We then had the honor and delight to take Jennifer out for dinner. Trusty Michael Egan sent us to Gibson’s — one of the only places still open at this late hour — where we sat in a remote corner and visited until the place closed at two.

Thursday, April 14

Personal Prelude

By the end of Die Walküre we are well into the experience and we have a day off to puzzle at leisure or to think about something else. Sometimes as I leave the hall Tuesday night after Die Walküre the prospect of returning on Thursday for the Siegfried seems unattractive, like a descent I’d rather not have to do! On Wednesday you can always tell yourself that you have most of Thursday to prepare, and that you can take the day off and think about something else. The weather in Chicago on that Wednesday cooperated very nicely, and the Cubs were in town for their first home stand of the 2005 season.

The part of me that wanted a break was entirely satisfied by sunset, Wednesday night. When I woke up Thursday morning the rest of me had already begun to collect itself and with mounting energy to prepare for the evening’s return to the story, and to the dark and shadowy glow with which the Siegfried begins. It was at just this moment that Raines’s third and final seminar was scheduled to take place — at 10:00 AM, since Phil refuses to schedule anything within six hours of “a Wagner performance,” as he puts it.

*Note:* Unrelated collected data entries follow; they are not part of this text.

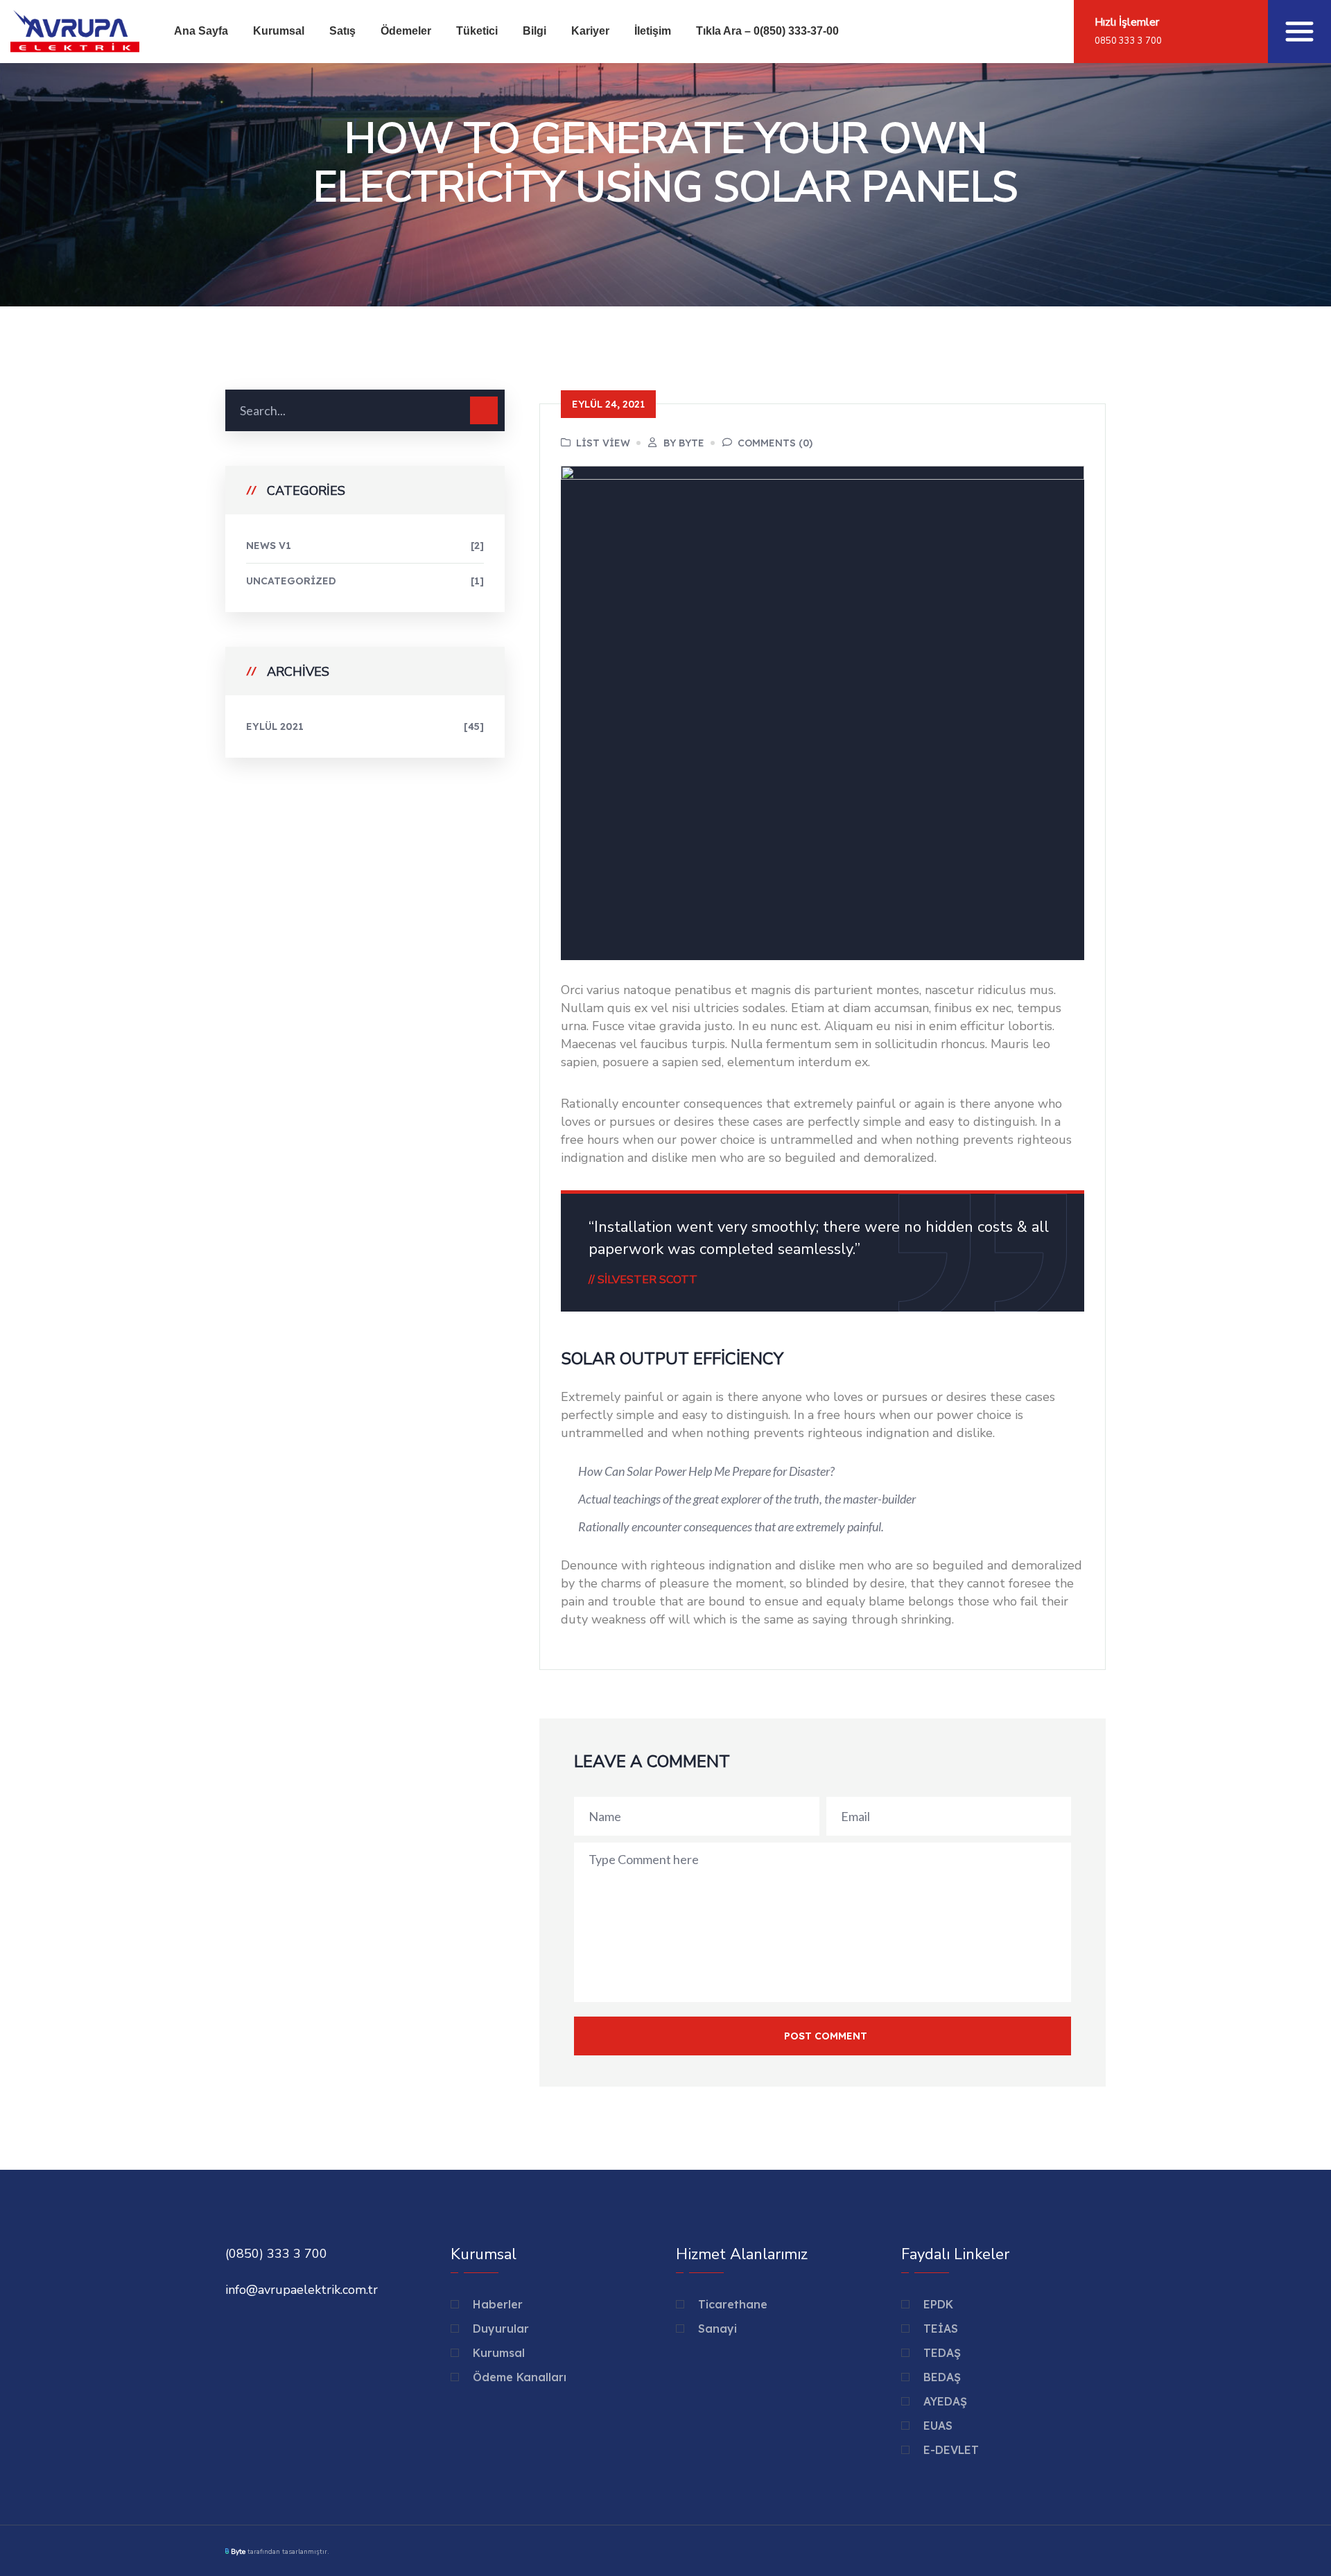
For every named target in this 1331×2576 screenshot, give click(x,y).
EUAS (937, 2426)
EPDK (938, 2304)
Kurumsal (278, 31)
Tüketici (477, 31)
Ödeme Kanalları (519, 2377)
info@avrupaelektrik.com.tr (301, 2289)
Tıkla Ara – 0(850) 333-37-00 (767, 31)
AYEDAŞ (945, 2401)
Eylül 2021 (365, 726)
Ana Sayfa (201, 31)
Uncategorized (365, 581)
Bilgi (534, 31)
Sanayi (717, 2328)
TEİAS (940, 2328)
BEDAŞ (942, 2377)
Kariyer (590, 31)
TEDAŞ (942, 2353)
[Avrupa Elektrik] (74, 29)
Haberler (498, 2304)
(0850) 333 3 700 (276, 2253)
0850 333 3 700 (1128, 41)
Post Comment (825, 2036)
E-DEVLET (951, 2450)
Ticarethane (732, 2304)
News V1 (365, 545)
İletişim (652, 31)
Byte (238, 2552)
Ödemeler (406, 31)
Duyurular (501, 2328)
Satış (342, 31)
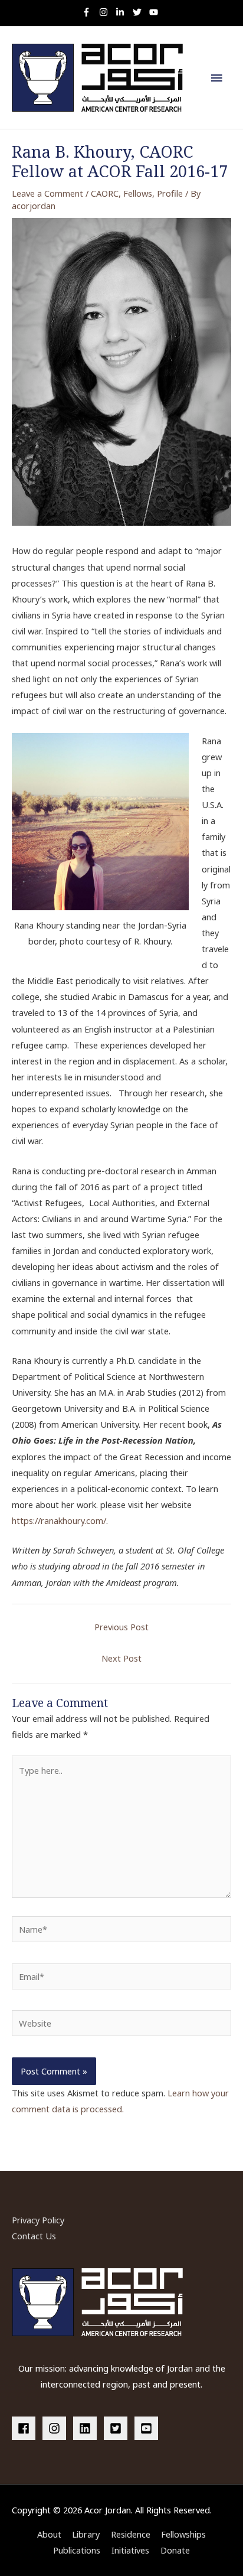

The resolution to return to the story can feel to be a resolution to return “for better or worse.” You are on board for the rest of the ride; you are implicated in the outcome. In fact you have become a full participant in the world of this great work of art.

Raines Part Three: Overview of the Ring’s Production History

Phil Raines and Wagnerian plate
Siegfried, Fafner, and Phil; or,
Dragonslayers at Work

What would be more appropriate at this moment than to have a look at the history of this work’s production, again in carefully edited audiovisual illustration and accompanying commentary; a look at the many ways that the operas of the Ring have been staged and that crucial moments have been directed, over the last century!

Production technique is Raines’s specialty, a specialty first conceived when at age nine his father gave him a magnetic theatre and he staged Puccini’s Tosca, moving the characters around the stage from beneath by magnets. In his teens he studied with David Heminway in Munich. During Phil’s career as a children’s speech pathologist in Maryland he continued his directorial work with a series of productions including a children’s opera theater workshop in collaboration with composer Richard Faith titled “You Too Can Love Opera.”

Besides the presentation itself the timing of the meeting was very opportune for those of us who were bewildered or confused, as people often are at this stage in the Ring. It was consoling and helpful to be able to ask Phil questions about what had happened at this moment or that. In particular many of us were relieved to discover that we were not alone in feeling that there was something missing in the conducting of the piece.

Saturday, April 16

Götterdämmerung Dinner

There are two things to do after the Götterdämmerung: one is to go home, which is what Larry Fox did after three consecutive Rings, and the other is to go out. It helps to have a place to go out to and people to go out with, especially if you are from out of town. Several of us dined together at the Italian Village, a restaurant open ’til two that is walking distance from the Lyric, where the Maitre D’ gave us a room of our own.